抗がん剤の副作用のひとつに、末梢神経障害(手足のしびれ)というのがあります。この末梢神経障害に対して、あるサプリメントが有効であることが研究より明らかとなりました。
抗がん剤の副作用:末梢神経障害(しびれ)
抗がん剤の副作用のひとつに、末梢神経障害というのがあります。
この症状は、手足のしびれ(じんじん、ビリビリ)・不快感、筋肉痛、手や足に力が入らない(脱力)、物をうまくつかめなくなる(落としやすくなる)、ボタンを掛けにくくなる、転びやすくなる、冷たいものが触れない、など様々です。
この末梢神経障害が出現すると、さまざまな場面において日常生活に支障をきたし、生活の質が低下します。
多くの場合、蓄積性が認められ、抗がん剤治療をくり返すうちに悪化していきます。さらに、抗がん剤が終了しても、すぐには改善しないことも多い副作用です。
末梢神経障害をきたしやすい抗がん剤には、以下のものがあります。
- パクリタキセル(タキソール)
- ナブパクリタキセル(アブラキサン)
- ドセタキセル(タキソテール)
- ビンクリスチン(オンコビン)
- シスプラチン(ブリプラチン、ランダ)
- オキサリプラチン(エルプラット)
末梢神経障害に対しては、原因となる抗がん剤の中止や減量、内服薬(痛み止め)、マッサージ、手袋などによるケアが行われていますが、劇的な改善は望めないのが現状です。
したがって、新たな予防策や治療法が研究されています。
サプリメントで末梢神経障害が改善
海外において抗がん剤による末梢神経障害に対してサプリメントが与える影響についての研究が行われ、報告されましたので、紹介します。
J Natl Cancer Inst. 2017年12月号に報告された論文です。
タイトルは、サプリメントの使用と、抗がん剤による末梢神経障害:DELCaP試験
です。
この臨床試験は、乳がん(ステージ I-III)に対し、ドキソルビシン、シクロフォスファミド、およびパクリタキセルによる抗がん剤併用療法のスケジュールを比較する試験(第三相試験)です。
がんの診断前、診断時、そして治療中のライフスタイルおよびサプリメントの摂取状況についてアンケート調査を行いました。
マルチビタミンおよび他のサプリメントについてのアンケート調査を終了した1225人の乳がん患者について、末梢神経障害とサプリメント摂取との関係を調べました。
結果ですが、
■ 診断前のマルチビタミンの摂取は、末梢神経障害の症状軽減(40%のリスク減少)と相関していました。
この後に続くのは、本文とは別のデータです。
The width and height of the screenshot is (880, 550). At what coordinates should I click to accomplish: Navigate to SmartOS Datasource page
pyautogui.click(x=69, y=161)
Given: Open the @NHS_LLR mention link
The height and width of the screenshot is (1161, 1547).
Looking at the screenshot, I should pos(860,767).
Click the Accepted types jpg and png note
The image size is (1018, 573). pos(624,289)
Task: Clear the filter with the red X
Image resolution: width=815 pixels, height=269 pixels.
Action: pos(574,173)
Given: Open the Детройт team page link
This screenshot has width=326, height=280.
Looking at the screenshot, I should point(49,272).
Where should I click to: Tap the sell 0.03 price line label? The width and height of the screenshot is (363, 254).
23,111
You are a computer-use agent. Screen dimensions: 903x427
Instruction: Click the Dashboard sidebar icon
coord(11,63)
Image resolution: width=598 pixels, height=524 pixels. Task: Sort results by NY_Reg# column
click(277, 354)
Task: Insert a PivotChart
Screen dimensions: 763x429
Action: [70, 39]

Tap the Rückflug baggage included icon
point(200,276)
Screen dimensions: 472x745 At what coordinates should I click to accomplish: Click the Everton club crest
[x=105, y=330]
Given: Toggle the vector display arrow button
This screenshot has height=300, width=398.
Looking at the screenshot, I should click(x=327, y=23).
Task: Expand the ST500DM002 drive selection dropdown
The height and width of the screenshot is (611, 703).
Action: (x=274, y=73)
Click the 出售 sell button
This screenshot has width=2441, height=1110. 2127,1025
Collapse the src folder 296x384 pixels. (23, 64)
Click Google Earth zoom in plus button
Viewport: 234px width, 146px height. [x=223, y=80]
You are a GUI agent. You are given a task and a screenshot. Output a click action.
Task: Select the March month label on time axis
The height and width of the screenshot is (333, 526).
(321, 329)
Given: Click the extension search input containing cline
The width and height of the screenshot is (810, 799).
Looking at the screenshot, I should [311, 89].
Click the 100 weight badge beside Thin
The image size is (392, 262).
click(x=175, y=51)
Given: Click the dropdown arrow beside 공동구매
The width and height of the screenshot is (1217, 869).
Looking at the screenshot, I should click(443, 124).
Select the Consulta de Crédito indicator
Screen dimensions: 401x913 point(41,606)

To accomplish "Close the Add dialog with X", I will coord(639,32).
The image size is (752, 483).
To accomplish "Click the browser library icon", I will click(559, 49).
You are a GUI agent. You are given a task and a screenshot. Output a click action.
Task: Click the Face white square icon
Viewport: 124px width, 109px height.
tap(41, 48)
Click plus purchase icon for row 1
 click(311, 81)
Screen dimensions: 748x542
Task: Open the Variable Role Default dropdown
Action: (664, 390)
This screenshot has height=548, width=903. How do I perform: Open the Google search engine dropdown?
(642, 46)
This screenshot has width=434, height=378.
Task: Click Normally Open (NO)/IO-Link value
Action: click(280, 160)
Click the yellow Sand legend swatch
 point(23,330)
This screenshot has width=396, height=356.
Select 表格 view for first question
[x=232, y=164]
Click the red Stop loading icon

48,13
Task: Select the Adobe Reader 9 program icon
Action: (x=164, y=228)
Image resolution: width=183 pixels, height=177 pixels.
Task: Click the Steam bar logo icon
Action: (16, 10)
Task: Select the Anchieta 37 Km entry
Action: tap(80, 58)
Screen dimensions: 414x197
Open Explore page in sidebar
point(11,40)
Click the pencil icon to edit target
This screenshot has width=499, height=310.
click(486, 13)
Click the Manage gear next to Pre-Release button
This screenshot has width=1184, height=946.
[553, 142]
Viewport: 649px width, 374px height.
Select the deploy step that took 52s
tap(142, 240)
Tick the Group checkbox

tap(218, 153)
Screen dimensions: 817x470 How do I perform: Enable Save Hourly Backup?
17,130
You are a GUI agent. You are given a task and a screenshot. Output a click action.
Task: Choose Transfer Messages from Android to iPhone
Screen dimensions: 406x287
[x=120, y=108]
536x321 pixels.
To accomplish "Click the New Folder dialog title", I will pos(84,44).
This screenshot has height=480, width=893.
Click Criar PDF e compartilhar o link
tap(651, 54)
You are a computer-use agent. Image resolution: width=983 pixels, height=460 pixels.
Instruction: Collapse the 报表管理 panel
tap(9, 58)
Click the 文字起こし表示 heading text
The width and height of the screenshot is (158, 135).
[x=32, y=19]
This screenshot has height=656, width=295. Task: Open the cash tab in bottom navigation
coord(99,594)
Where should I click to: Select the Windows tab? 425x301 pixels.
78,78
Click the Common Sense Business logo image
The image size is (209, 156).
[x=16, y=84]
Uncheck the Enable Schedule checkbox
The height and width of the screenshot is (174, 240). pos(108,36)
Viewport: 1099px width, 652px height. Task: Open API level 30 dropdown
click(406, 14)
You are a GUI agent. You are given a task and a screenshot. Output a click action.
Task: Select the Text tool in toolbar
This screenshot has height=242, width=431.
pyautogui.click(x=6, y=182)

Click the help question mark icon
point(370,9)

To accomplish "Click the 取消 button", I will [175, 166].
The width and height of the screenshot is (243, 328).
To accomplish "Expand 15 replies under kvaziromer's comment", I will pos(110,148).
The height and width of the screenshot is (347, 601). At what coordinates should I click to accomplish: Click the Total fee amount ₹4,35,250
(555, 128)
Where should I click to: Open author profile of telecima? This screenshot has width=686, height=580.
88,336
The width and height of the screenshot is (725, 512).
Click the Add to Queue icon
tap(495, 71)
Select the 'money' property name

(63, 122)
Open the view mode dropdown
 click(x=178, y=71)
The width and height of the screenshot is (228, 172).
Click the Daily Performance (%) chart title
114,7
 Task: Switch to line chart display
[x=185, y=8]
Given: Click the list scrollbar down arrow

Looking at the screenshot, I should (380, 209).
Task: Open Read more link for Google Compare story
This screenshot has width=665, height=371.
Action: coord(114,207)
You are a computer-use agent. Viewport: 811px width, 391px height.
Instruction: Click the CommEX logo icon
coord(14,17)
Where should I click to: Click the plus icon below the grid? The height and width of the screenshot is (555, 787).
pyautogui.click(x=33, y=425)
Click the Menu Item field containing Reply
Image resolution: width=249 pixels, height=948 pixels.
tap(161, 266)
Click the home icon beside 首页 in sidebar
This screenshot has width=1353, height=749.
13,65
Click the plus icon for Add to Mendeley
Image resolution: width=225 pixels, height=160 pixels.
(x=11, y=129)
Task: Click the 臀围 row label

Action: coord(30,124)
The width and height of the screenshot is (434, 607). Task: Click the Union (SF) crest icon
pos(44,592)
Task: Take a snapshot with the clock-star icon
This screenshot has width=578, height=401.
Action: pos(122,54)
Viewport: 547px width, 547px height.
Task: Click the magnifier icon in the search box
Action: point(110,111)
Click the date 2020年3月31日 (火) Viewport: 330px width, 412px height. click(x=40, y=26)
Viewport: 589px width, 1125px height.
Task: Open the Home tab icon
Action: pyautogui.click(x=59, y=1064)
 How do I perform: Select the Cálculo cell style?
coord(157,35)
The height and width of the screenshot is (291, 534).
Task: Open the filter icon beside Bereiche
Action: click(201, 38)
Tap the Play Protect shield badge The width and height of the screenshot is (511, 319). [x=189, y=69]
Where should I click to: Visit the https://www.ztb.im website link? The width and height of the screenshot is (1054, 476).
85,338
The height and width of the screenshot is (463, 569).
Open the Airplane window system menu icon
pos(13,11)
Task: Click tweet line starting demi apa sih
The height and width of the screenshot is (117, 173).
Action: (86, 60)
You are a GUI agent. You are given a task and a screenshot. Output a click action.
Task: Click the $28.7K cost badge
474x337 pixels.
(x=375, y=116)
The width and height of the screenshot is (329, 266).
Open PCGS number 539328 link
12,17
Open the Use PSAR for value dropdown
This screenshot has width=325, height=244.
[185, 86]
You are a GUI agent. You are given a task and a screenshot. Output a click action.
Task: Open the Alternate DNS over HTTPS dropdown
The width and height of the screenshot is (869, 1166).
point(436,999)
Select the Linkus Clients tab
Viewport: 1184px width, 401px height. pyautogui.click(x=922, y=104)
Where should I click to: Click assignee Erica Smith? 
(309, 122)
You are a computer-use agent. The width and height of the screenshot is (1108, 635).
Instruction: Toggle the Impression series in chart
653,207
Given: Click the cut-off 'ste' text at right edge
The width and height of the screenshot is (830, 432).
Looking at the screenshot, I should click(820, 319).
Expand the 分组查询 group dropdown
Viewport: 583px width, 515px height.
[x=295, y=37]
■ 治療中のマルチビタミンの摂取は、相関の程度は低いものの、末梢神経障害の症状軽減(27%のリスク減少)と相関していました。
■ 他のサプリメント(ビタミンC、ビタミンD、ビタミンE,ビタミンB6、葉酸、ビタミンB12、カルシウム、鉄、オメガ3脂肪酸、グルコサミン)の摂取は、診断前および治療中にかかわらず、末梢神経障害と関係を認めませんでした。
以上の結果より、マルチビタミンの摂取は、抗がん剤による末梢神経障害の軽減をもたらす可能性があると結論づけています。
とくに、マルチビタミンの摂取を、診断前からはじめ、治療中も続けている患者で最も症状が少なかったとのことです。
一方で、他のサプリメントは、末梢神経障害とは関係なかったとのことです。
なぜ、マルチビタミンだけが有効で、他の、例えば、ビタミンCなど各種ビタミンは有効でなかったかについての理由はわかっていません。
ちなみに、日本がんサポーティブケア学会が出しています「がん薬物療法に伴う末梢神経障害マネジメントの手引き2017年版」では、末梢神経障害の症状緩和にビタミンB12製剤を投与する有効性はあきらかではない(非常に低いエビデンス)ということです。
いずれにしても、マルチビタミンの有効性については、今後、ランダム化比較試験において、前向きに検討すべきであるとしています。
というわけで、抗がん剤の副作用で、手足のしびれがある患者さんは、マルチビタミンの摂取を試してみていいと思います。